What you will do |
1/ Set down the Java conversion post word for word, from "a. Prints: float,float" to "and explanation provided)".
2/ List every answer choice the Java conversion post offers for the program's result, each with its letter.
** start of Selected excerpt **
I came across this question in Dan Chisholm's study guide which provides
chapter-wise questions. Though the answer is correctly provided i am confused.

Can anyone please help?

long is 64 bits, how can it be implicitly converted into a float which is just 32 bits?


class GFC215 {
static String m(float i) {return "float";}
static String m(double i) {return "double";}
public static void main (String[] args) {
int a1 = 1; long b1 = 2; System.out.print(m(a1)+","+ m(b1));
}}


What is the result of attempting to compile and run the program?
a. Prints: float,float
b. Prints: float,double
c. Prints: double,float
d. Prints: double,double
e. Compile-time error
f. Run-time error
g. None of the above

Answer this is the answer and explanation provided)
** end of Selected excerpt **
** start of Dataset entries **
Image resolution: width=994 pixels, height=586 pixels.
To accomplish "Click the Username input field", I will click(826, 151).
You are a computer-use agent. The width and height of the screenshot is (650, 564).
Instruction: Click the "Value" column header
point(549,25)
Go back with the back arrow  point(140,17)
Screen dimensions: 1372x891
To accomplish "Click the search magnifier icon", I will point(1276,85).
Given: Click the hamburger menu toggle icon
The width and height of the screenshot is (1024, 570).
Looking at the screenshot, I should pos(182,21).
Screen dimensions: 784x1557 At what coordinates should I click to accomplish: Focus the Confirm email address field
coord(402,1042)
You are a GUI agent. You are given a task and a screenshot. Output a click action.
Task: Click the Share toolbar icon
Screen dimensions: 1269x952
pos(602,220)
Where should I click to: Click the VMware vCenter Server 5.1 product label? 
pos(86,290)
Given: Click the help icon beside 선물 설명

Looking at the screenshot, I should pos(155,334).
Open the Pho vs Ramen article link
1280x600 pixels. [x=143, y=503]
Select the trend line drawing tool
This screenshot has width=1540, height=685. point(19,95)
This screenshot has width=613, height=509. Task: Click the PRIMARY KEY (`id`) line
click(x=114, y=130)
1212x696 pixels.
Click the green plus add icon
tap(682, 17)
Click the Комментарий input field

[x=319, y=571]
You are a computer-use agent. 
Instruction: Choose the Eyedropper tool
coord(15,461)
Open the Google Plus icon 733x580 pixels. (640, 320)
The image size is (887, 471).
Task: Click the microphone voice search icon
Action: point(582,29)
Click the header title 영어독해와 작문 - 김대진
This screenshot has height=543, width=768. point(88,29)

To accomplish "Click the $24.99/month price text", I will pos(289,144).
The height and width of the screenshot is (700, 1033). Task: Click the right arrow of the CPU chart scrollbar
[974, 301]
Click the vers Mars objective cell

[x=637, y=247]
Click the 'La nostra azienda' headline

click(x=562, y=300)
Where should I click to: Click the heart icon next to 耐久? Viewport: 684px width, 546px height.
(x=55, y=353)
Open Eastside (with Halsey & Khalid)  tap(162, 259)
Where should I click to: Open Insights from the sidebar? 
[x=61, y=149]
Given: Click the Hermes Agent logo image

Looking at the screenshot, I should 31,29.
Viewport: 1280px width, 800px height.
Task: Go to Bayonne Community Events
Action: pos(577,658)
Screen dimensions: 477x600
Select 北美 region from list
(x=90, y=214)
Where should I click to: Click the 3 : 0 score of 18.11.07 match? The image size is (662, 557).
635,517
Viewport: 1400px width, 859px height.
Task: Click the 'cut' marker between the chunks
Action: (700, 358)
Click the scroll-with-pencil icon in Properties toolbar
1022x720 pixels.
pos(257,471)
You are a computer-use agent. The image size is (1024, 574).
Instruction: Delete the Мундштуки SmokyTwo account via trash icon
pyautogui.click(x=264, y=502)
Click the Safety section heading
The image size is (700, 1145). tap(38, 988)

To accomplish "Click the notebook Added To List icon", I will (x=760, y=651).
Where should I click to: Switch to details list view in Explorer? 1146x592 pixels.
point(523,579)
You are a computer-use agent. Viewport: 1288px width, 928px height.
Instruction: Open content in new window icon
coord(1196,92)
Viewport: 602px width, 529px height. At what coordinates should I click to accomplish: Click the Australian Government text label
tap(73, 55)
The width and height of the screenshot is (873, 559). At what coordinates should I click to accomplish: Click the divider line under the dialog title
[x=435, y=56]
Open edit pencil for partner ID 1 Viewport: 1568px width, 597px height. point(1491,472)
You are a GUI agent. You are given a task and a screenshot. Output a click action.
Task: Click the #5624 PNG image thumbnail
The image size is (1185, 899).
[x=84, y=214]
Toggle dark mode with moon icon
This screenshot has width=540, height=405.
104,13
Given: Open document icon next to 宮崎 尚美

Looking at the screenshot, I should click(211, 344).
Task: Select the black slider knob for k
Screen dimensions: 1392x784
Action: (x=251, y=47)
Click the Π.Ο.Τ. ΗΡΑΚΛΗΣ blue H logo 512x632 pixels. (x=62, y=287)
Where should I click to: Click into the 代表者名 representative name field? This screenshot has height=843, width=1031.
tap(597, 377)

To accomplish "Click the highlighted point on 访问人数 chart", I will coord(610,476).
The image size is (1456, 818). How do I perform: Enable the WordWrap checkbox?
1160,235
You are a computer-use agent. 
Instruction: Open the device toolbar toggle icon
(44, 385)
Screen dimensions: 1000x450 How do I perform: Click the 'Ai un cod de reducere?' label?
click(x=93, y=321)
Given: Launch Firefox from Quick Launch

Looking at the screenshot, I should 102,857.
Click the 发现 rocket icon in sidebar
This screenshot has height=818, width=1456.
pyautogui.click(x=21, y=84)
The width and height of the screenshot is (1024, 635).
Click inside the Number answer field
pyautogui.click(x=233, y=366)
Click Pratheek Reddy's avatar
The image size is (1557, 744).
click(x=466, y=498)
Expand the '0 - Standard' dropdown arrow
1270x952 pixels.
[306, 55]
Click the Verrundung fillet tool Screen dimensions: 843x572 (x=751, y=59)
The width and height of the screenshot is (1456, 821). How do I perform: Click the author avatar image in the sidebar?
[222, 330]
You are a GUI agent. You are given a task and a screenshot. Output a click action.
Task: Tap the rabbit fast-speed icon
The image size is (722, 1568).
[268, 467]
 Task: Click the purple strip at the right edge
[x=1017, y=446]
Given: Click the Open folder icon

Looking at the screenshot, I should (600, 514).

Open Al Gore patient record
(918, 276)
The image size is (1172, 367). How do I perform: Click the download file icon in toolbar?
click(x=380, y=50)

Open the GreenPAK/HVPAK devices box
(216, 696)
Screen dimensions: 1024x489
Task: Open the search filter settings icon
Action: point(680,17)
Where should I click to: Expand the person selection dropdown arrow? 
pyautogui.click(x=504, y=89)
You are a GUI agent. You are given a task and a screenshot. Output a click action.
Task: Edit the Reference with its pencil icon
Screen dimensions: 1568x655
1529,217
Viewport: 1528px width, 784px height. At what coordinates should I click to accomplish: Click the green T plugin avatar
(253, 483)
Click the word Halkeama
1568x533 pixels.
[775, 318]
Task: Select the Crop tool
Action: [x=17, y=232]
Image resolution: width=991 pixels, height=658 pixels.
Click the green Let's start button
** end of Dataset entries **
Task solutions |
1/
a. Prints: float,float
b. Prints: float,double
c. Prints: double,float
d. Prints: double,double
e. Compile-time error
f. Run-time error
g. None of the above

Answer this is the answer and explanation provided)

2/
a. Prints: float,float
b. Prints: float,double
c. Prints: double,float
d. Prints: double,double
e. Compile-time error
f. Run-time error
g. None of the above